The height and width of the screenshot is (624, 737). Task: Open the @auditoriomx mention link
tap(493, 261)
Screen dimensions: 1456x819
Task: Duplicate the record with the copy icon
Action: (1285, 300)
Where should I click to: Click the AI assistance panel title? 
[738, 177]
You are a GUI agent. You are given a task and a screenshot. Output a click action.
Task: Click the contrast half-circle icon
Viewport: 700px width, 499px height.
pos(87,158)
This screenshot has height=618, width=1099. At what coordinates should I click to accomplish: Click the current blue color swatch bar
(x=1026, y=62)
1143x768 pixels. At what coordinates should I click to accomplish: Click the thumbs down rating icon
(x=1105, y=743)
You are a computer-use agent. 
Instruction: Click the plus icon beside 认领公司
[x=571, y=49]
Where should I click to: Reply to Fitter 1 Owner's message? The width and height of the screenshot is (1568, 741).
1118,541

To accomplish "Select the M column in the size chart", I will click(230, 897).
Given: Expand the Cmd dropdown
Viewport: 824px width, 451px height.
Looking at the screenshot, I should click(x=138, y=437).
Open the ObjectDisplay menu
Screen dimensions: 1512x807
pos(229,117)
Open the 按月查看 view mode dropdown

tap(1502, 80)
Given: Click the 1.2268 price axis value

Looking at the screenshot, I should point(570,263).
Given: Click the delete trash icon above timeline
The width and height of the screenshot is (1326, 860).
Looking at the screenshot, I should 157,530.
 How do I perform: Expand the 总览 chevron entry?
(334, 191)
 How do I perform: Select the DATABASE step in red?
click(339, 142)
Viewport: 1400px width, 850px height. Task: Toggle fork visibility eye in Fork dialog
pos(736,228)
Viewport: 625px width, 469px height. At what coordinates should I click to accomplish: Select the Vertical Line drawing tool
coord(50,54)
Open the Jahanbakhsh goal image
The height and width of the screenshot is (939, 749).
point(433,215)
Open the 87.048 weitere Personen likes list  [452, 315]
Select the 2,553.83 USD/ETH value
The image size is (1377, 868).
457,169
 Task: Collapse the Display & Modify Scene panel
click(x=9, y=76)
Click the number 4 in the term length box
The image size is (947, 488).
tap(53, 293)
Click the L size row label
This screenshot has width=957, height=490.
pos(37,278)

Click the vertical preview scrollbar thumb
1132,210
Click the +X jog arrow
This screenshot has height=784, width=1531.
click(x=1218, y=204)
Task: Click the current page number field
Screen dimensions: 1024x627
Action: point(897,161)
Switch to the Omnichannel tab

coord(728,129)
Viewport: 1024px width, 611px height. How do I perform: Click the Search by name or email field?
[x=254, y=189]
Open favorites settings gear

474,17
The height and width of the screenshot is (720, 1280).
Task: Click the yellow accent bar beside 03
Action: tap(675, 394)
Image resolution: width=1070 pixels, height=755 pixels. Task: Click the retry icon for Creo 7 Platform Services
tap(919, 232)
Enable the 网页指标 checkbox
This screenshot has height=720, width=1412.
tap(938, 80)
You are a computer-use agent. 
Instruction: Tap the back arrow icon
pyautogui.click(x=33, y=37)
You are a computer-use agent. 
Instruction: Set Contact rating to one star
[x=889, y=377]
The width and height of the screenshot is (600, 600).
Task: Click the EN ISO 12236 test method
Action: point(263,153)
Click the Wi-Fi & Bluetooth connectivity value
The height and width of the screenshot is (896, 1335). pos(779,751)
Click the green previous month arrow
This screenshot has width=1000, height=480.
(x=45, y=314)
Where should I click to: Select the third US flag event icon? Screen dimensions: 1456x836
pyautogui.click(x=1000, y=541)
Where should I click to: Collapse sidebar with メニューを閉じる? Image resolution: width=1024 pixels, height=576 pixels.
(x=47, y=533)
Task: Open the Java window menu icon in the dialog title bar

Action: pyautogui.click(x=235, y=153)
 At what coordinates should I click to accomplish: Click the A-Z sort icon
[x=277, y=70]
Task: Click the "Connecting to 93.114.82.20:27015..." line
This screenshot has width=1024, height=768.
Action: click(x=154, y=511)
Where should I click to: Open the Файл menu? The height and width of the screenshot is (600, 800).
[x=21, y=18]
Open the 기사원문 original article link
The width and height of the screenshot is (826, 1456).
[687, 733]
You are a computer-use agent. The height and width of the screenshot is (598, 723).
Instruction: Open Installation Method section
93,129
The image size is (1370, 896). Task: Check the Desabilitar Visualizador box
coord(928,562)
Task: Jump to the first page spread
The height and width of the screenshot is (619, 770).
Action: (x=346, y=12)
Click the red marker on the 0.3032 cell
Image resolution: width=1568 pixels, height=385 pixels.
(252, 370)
----------------
**TASK DETAILS**
Copy down every line of the entries containing the word "page".

**FINISHED EXERCISE**
Task: Click the current page number field
Task: Jump to the first page spread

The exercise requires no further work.